> _PROBLEM DETAILS_: Rewrite every one of the items below with "Screenshot dimensions" in place of "Image resolution", keeping all else unchanged. Leave out the pictures.

[Start INPUT DATA]

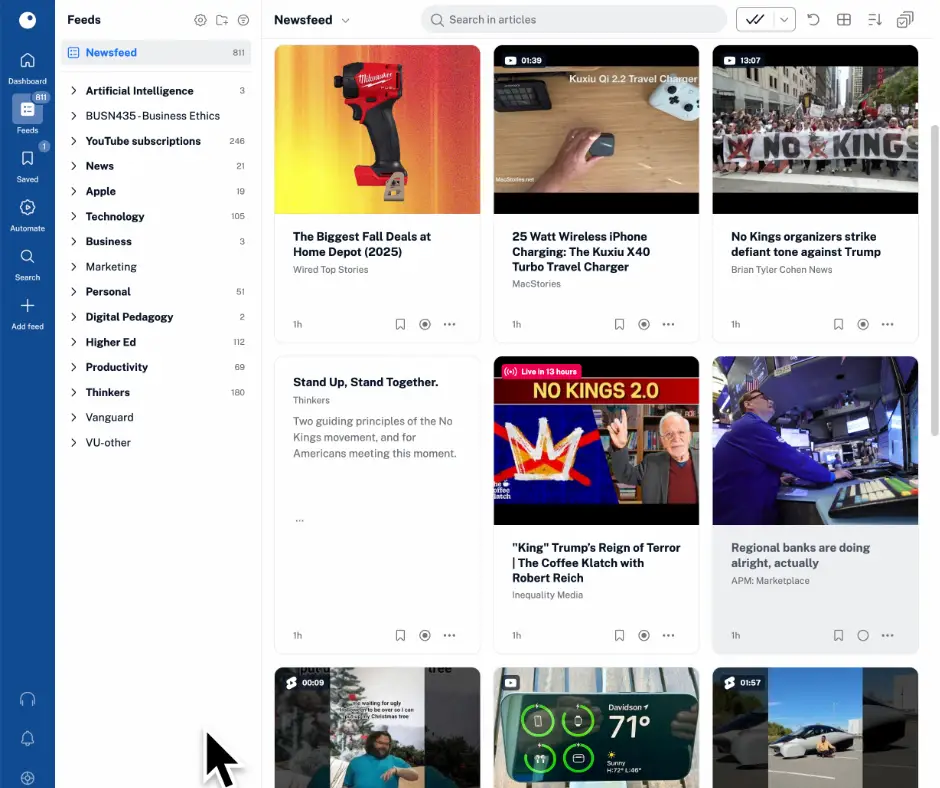Click the Search in articles input field

point(573,19)
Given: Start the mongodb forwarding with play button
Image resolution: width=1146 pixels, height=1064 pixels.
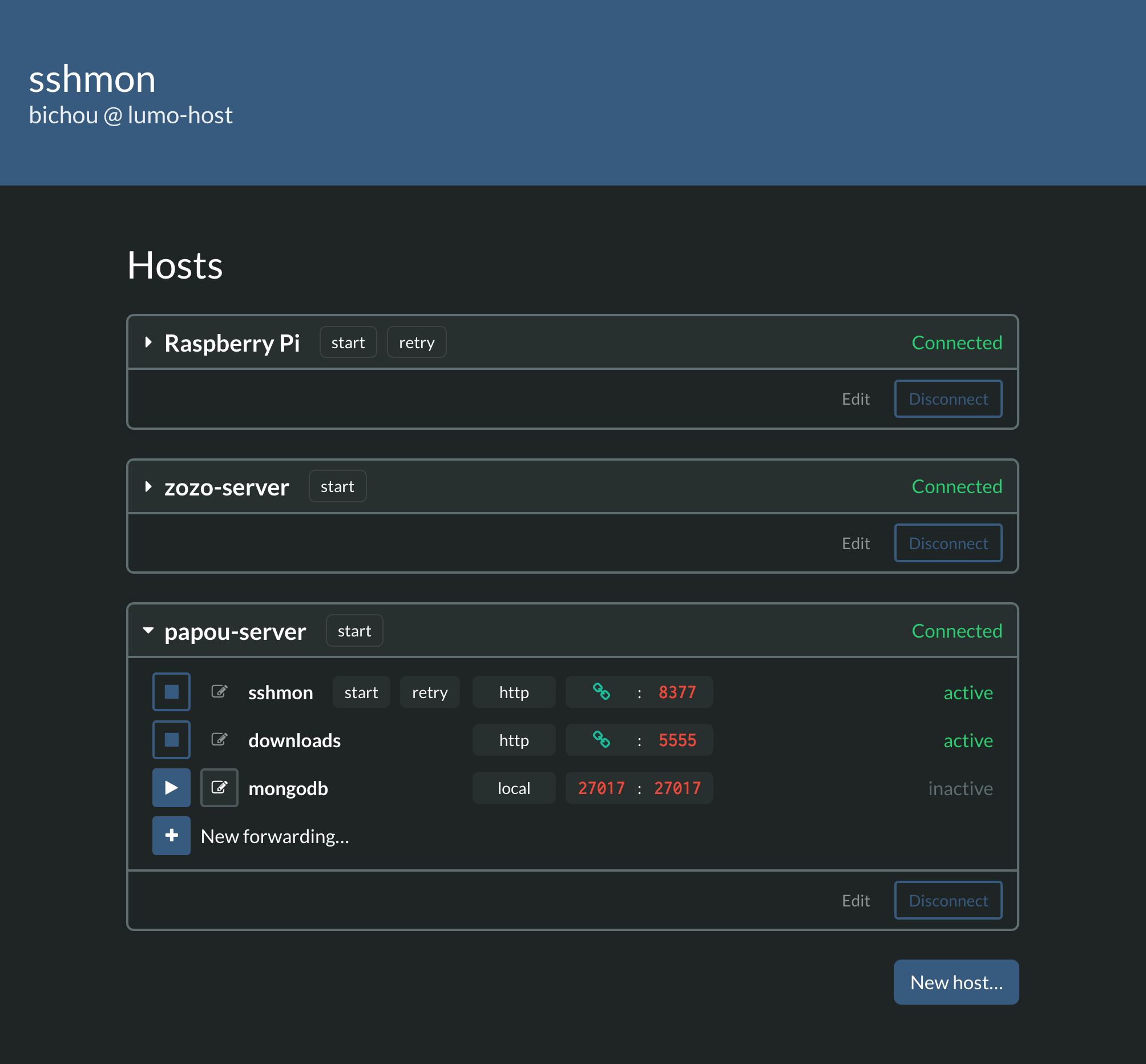Looking at the screenshot, I should [x=171, y=788].
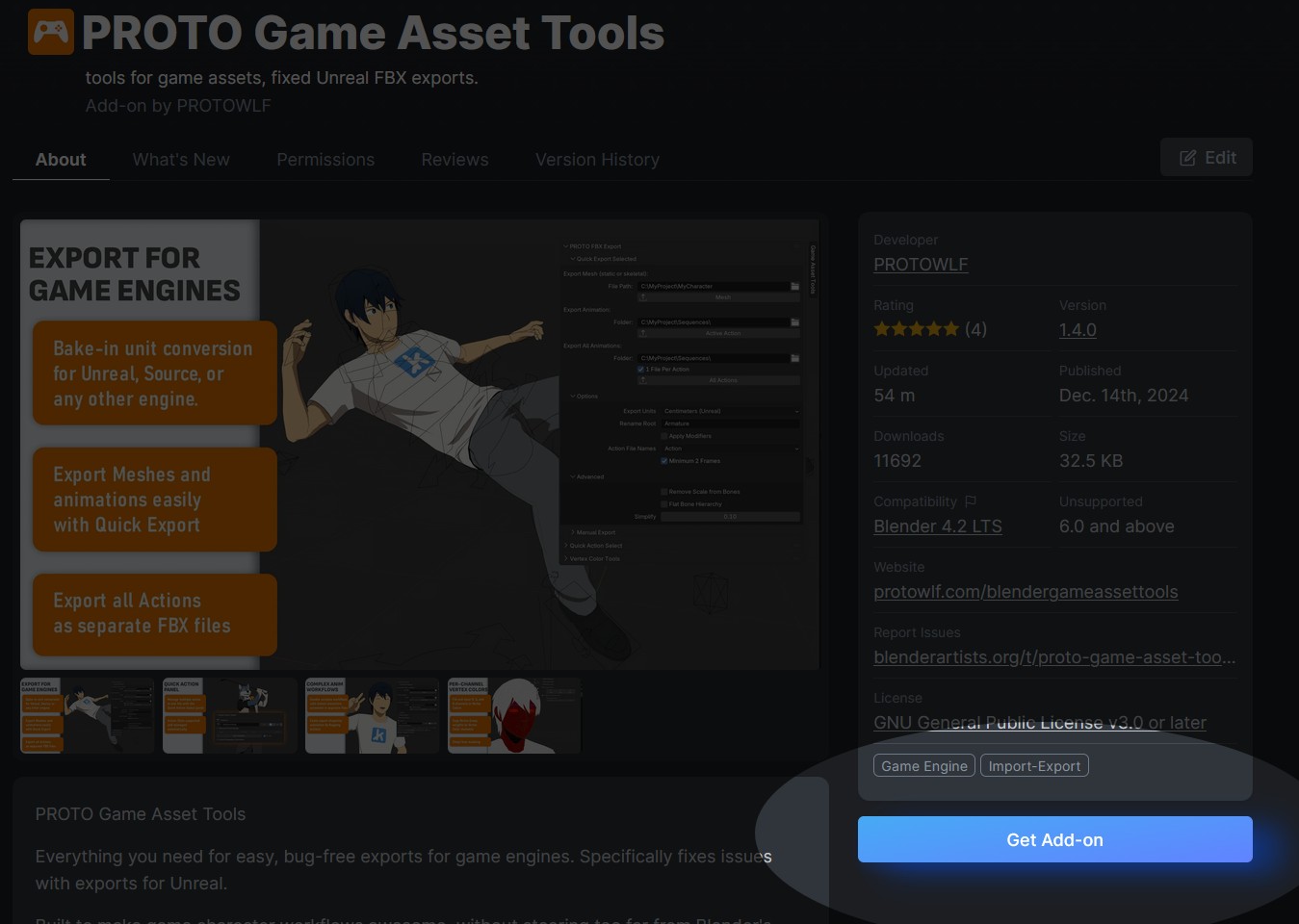Go to the Reviews tab
The height and width of the screenshot is (924, 1299).
tap(455, 160)
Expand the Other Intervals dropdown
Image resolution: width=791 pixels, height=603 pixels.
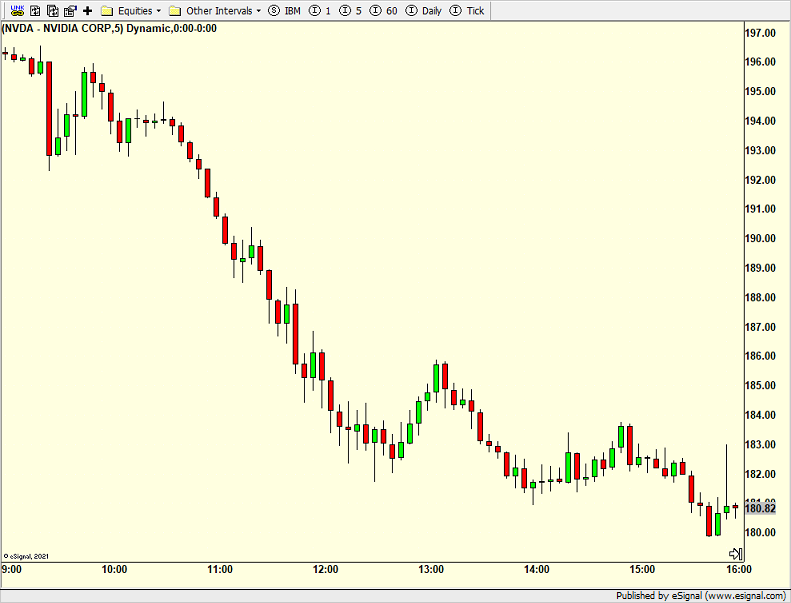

[End INPUT DATA]

> _OUTPUT OF THE TASK_:
Click the Search in articles input field

point(573,19)
Given: Start the mongodb forwarding with play button
Screenshot dimensions: width=1146 pixels, height=1064 pixels.
Looking at the screenshot, I should [x=171, y=788].
Go to the Reviews tab
The height and width of the screenshot is (924, 1299).
tap(455, 160)
Expand the Other Intervals dropdown
Screenshot dimensions: width=791 pixels, height=603 pixels.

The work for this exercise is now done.